>> Begin

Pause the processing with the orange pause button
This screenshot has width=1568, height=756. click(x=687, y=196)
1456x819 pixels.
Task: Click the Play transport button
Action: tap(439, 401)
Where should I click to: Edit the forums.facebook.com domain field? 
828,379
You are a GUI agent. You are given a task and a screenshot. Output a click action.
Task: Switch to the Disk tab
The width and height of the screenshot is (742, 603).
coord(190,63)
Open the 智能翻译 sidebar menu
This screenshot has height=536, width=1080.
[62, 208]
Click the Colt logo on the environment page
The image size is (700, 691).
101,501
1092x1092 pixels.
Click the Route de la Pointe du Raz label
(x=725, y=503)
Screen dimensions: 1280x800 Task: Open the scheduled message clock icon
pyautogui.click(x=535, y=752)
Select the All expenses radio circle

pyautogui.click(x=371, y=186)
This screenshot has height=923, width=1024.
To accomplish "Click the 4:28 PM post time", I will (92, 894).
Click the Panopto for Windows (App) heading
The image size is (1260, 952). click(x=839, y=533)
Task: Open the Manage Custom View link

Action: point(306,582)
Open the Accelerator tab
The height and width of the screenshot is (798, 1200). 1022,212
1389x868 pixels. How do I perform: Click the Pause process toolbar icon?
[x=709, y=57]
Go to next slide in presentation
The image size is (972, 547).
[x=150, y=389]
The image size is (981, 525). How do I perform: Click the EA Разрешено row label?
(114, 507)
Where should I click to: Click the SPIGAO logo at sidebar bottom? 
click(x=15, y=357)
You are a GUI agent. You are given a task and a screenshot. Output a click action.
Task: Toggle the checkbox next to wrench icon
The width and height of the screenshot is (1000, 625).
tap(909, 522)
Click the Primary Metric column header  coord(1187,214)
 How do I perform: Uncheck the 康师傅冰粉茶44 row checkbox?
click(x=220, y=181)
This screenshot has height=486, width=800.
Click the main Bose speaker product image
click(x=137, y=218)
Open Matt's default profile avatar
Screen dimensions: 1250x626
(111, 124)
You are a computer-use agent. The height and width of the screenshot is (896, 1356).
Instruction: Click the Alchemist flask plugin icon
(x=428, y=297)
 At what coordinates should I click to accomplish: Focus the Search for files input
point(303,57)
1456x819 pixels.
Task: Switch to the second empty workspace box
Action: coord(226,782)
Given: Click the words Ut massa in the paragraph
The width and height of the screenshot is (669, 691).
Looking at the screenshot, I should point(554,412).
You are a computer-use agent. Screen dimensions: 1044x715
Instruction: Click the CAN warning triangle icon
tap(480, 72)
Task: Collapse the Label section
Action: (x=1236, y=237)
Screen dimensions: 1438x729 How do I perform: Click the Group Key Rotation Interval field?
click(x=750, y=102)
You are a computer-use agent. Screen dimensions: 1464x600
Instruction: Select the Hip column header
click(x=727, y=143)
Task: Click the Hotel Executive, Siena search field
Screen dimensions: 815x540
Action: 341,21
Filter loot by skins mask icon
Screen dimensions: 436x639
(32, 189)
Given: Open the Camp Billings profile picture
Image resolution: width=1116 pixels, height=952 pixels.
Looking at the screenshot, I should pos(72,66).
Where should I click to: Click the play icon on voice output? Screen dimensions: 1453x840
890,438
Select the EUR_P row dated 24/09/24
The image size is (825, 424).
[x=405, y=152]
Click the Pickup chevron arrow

>> End

— GIVEN PROBLEM —
Reproduce the lines above verbatim, starting at the line that contains "At what coordinates" and ending at the line that contains "Action: coord(226,782)".

— TASK RESPONSE —
 At what coordinates should I click to accomplish: Focus the Search for files input
point(303,57)
1456x819 pixels.
Task: Switch to the second empty workspace box
Action: coord(226,782)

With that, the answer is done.